Thomas Francis Sorber (born December 25, 2005) is an American professional basketball player for the Oklahoma City Thunder of the National Basketball Association (NBA). He played college basketball for the Georgetown Hoyas.

==Early life and high school career==
Sorber grew up in Trenton, New Jersey, and initially attended Trenton Catholic Academy. He transferred to Archbishop Ryan High School in Philadelphia, Pennsylvania after his freshman year. As a sophomore, Sorber averaged 16.5 points per game and led the Philadelphia Catholic League in rebounding.

===Recruiting===
Sorber was rated a four-star recruit and committed to playing college basketball for Georgetown over offers from Miami (Florida), Providence, and Villanova.

College recruiting
| Name | Hometown | School | Height | Weight | Commit date |
| Thomas Sorber C | Trenton, NJ | Archbishop Ryan (PA) | 6 ft 9 in (2.06 m) | 250 lb (110 kg) | May 17, 2023 |
Recruit ratings: Rivals: 247Sports: ESPN: (87)
Overall recruit ranking: Rivals: 42 247Sports: 46 ESPN: 56
Note: In many cases, Scout, Rivals, 247Sports, On3, and ESPN may conflict in their listings of height and weight.; In these cases, the average was taken. ESPN grades are on a 100-point scale.; Sources: "Georgetown 2024 Basketball Commitments". Rivals. Retrieved August 20, 2025.; "2024 Georgetown Hoyas Recruiting Class". ESPN. Retrieved August 20, 2025.; "2024 Team Ranking". Rivals. Retrieved August 20, 2025.;

==College career==
Sorber scored 20 points and grabbed 13 rebounds in his college debut against Lehigh. He scored 25 points with nine rebounds in the next game against Fairfield and was named the Big East Conference Rookie of the Week for the first week of the season.
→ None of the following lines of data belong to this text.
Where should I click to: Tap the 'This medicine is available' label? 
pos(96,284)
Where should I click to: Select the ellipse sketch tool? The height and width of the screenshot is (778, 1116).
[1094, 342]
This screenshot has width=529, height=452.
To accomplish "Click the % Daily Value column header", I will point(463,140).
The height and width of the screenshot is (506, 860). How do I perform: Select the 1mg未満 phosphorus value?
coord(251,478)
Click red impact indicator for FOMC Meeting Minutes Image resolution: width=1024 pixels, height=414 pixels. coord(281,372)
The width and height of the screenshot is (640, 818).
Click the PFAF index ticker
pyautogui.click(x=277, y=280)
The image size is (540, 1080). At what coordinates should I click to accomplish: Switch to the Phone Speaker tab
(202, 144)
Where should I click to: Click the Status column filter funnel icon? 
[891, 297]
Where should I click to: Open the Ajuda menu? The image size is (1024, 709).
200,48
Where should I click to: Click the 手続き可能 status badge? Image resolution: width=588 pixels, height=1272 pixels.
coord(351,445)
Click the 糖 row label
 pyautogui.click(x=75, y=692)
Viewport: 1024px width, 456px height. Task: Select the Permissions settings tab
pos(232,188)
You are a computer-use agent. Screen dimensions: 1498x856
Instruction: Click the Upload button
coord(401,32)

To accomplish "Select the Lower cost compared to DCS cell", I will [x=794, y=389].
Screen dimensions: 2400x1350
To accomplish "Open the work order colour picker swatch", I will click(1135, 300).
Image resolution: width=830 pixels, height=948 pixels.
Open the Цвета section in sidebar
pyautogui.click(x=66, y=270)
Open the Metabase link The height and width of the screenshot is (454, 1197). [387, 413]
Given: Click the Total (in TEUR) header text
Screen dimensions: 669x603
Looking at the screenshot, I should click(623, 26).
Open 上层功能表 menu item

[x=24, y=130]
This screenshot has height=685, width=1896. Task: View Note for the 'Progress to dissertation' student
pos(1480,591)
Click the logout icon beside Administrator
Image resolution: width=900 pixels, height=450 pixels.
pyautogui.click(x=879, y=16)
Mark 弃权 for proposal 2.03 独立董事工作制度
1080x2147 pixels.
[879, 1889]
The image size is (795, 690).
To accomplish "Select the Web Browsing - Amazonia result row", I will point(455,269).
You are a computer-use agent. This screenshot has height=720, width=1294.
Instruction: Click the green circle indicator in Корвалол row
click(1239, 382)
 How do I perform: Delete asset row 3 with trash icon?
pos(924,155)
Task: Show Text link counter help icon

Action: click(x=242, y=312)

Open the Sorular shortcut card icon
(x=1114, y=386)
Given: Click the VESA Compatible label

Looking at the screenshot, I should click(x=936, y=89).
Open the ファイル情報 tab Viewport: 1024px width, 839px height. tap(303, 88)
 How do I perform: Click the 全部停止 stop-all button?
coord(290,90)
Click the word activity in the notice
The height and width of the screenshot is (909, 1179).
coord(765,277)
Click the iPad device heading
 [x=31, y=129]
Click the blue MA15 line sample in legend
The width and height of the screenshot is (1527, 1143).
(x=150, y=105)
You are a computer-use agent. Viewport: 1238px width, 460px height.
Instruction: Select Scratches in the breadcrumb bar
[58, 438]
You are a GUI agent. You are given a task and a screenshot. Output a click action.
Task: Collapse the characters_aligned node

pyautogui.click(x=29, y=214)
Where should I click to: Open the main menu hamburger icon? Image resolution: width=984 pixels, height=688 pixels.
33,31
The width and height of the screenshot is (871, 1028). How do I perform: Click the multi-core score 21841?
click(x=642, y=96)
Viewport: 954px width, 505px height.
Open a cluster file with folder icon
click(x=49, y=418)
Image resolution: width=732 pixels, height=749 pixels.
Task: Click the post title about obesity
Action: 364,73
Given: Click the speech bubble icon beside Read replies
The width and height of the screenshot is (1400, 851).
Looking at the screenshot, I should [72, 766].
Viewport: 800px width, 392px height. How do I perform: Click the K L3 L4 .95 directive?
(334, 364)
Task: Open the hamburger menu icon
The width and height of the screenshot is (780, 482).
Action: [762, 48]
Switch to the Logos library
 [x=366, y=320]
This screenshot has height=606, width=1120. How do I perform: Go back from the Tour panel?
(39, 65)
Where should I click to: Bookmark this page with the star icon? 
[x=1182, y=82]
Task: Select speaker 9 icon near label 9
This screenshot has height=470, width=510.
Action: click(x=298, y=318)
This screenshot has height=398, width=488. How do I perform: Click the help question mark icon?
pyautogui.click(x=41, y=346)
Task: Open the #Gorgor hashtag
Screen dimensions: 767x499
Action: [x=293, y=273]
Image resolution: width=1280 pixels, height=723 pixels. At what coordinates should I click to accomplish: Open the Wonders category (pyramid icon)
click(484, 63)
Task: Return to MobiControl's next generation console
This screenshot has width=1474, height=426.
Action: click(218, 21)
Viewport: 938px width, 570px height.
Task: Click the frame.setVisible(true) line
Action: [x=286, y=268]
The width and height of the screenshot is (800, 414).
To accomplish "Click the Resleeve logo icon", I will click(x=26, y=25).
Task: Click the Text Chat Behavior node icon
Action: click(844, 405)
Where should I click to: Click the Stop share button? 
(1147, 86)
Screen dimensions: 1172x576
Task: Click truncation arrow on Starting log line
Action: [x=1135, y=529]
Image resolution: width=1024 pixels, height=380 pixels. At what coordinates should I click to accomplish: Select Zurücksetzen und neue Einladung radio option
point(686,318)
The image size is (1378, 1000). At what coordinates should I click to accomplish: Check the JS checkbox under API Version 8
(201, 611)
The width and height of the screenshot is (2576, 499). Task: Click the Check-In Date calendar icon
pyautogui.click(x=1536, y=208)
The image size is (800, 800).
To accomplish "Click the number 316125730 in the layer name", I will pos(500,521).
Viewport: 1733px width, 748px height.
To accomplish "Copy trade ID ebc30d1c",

At the conclusion of his freshman season, Sorber was named to the All-Big East Third Team and was a unanimous selection to the Big East All-Freshman team. As a freshman, he averaged 14.5 points, 8.5 rebounds and 2.4 assists per game. On March 27, 2025, Sorber declared for the 2025 NBA draft while maintaining his college eligibility. He ultimately decided to remain in the draft and forego his remaining three years of collegiate eligibility. Several mock drafts projected that he would be a mid-first round pick.

==Professional career==
On June 25, 2025, Sorber was selected as the 15th overall pick in the 2025 NBA draft, by the Oklahoma City Thunder. His selection made him the first player in the history of Georgetown basketball to be drafted directly into the NBA as a freshman. On September 4, Sorber sustained a torn ACL in his right knee during an offseason workout, causing him to miss the 2025–26 season.

==Career statistics==

===College===

| Year | Team | GP | GS | MPG | FG% | 3P% | FT% | RPG | APG | SPG | BPG | PPG |
|---|---|---|---|---|---|---|---|---|---|---|---|---|
| 2024–25 | Georgetown | 24 | 23 | 31.3 | .532 | .162 | .724 | 8.5 | 2.4 | 1.5 | 2.0 | 14.5 |

==Personal life==
His family is from Liberia, where his late father, Peter Sorber Sr., was a star soccer player. Thomas' sister, Regina, played basketball at Alabama A&M University and brother, Peter Jr., played basketball at Morgan State University and Lincoln University.